_Listed entries_.
»»
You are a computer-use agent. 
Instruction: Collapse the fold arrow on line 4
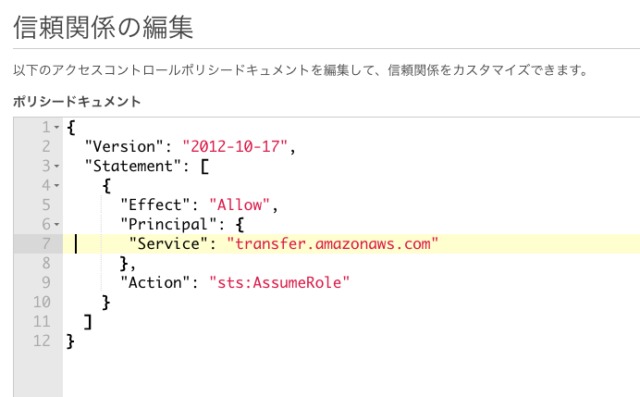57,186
««
»»
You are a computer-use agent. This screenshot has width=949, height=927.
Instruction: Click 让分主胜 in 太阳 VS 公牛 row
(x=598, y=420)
««
»»
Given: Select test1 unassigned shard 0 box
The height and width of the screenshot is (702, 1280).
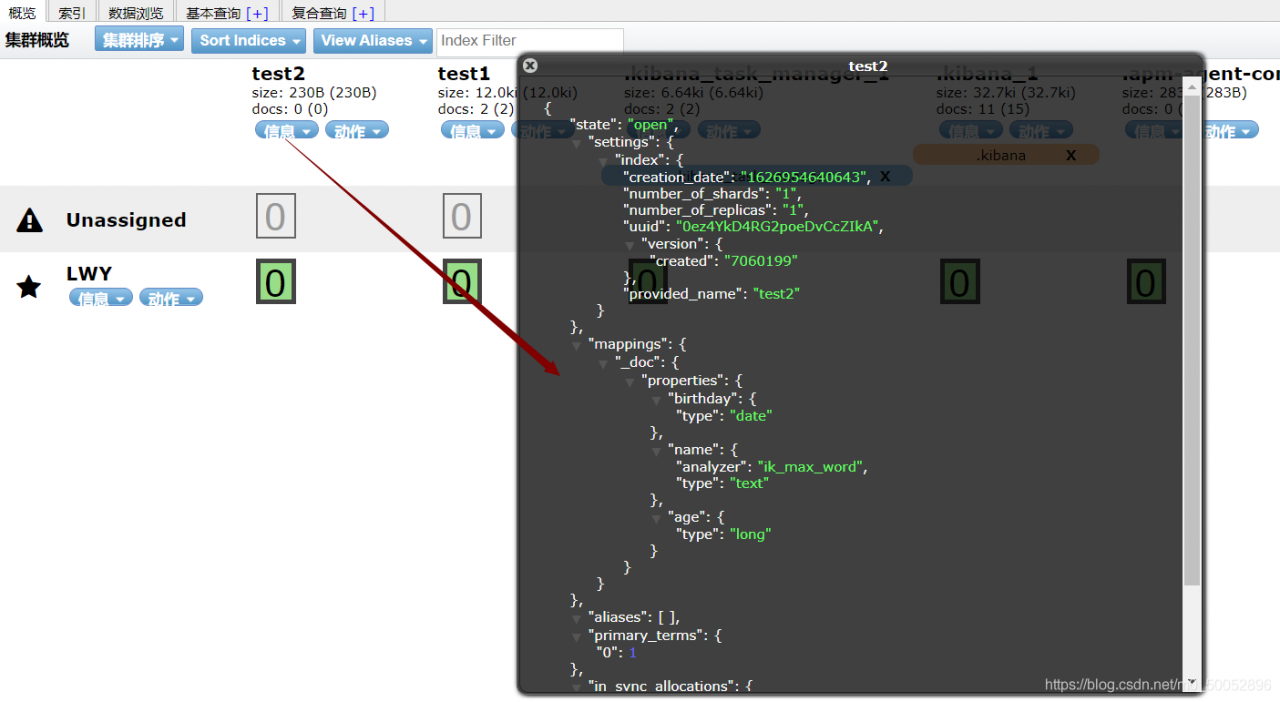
««
_Requirements_. Can you copy out the material word for word, from the line containing "Given: Select test1 unassigned shard 0 box" through the line containing "The height and"?

_Expected answer_.
Given: Select test1 unassigned shard 0 box
The height and width of the screenshot is (702, 1280).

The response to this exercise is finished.